▶ **Directions**
Below are some entries. Repeat exactly the lines from the one with "This screenshot has width=2576, height=1322." through the one with "You are a GUI", and only those.

▶ **Stored data entries**
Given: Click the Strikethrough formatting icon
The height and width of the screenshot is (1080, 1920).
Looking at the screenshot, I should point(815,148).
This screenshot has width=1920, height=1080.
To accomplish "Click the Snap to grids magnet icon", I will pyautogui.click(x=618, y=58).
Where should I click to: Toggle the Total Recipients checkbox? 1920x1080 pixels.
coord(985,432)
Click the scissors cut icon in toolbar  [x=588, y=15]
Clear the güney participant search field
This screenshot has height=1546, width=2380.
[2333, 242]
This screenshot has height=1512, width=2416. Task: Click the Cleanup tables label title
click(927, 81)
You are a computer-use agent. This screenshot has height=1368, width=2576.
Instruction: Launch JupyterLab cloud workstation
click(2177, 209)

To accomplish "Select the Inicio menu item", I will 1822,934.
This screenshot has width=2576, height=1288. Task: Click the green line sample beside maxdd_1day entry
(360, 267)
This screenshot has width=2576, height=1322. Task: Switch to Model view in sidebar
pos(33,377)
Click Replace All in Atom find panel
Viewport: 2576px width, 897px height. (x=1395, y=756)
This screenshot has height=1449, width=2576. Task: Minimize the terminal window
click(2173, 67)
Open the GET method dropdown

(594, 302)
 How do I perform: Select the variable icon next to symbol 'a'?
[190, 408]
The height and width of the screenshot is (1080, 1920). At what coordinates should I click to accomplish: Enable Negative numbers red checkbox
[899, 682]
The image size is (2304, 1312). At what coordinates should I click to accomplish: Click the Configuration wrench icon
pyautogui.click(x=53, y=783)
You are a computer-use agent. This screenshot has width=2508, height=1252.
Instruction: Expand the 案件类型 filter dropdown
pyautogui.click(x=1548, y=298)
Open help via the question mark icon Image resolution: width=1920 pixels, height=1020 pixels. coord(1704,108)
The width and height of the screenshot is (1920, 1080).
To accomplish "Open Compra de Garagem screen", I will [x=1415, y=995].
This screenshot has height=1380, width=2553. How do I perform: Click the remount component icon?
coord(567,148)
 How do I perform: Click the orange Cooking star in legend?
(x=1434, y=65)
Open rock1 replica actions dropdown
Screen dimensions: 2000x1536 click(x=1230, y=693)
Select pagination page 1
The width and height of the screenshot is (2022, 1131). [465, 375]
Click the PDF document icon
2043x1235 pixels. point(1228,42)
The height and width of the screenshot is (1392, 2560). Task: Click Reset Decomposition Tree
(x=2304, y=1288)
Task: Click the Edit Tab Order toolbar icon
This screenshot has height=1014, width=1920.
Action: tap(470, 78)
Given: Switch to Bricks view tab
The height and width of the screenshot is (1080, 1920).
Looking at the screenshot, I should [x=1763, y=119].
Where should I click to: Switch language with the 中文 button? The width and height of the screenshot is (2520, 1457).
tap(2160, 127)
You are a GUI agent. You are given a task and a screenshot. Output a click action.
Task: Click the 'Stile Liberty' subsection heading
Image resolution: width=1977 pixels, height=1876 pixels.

▶ **Result of this exercise**
This screenshot has width=2576, height=1322. Task: Switch to Model view in sidebar
pos(33,377)
Click Replace All in Atom find panel
Viewport: 2576px width, 897px height. (x=1395, y=756)
This screenshot has height=1449, width=2576. Task: Minimize the terminal window
click(2173, 67)
Open the GET method dropdown

(594, 302)
 How do I perform: Select the variable icon next to symbol 'a'?
[190, 408]
The height and width of the screenshot is (1080, 1920). At what coordinates should I click to accomplish: Enable Negative numbers red checkbox
[899, 682]
The image size is (2304, 1312). At what coordinates should I click to accomplish: Click the Configuration wrench icon
pyautogui.click(x=53, y=783)
You are a computer-use agent. This screenshot has width=2508, height=1252.
Instruction: Expand the 案件类型 filter dropdown
pyautogui.click(x=1548, y=298)
Open help via the question mark icon Image resolution: width=1920 pixels, height=1020 pixels. coord(1704,108)
The width and height of the screenshot is (1920, 1080).
To accomplish "Open Compra de Garagem screen", I will [x=1415, y=995].
This screenshot has height=1380, width=2553. How do I perform: Click the remount component icon?
coord(567,148)
 How do I perform: Click the orange Cooking star in legend?
(x=1434, y=65)
Open rock1 replica actions dropdown
Screen dimensions: 2000x1536 click(x=1230, y=693)
Select pagination page 1
The width and height of the screenshot is (2022, 1131). [465, 375]
Click the PDF document icon
2043x1235 pixels. point(1228,42)
The height and width of the screenshot is (1392, 2560). Task: Click Reset Decomposition Tree
(x=2304, y=1288)
Task: Click the Edit Tab Order toolbar icon
This screenshot has height=1014, width=1920.
Action: tap(470, 78)
Given: Switch to Bricks view tab
The height and width of the screenshot is (1080, 1920).
Looking at the screenshot, I should [x=1763, y=119].
Where should I click to: Switch language with the 中文 button? The width and height of the screenshot is (2520, 1457).
tap(2160, 127)
You are a GUI agent. You are given a task and a screenshot. Output a click action.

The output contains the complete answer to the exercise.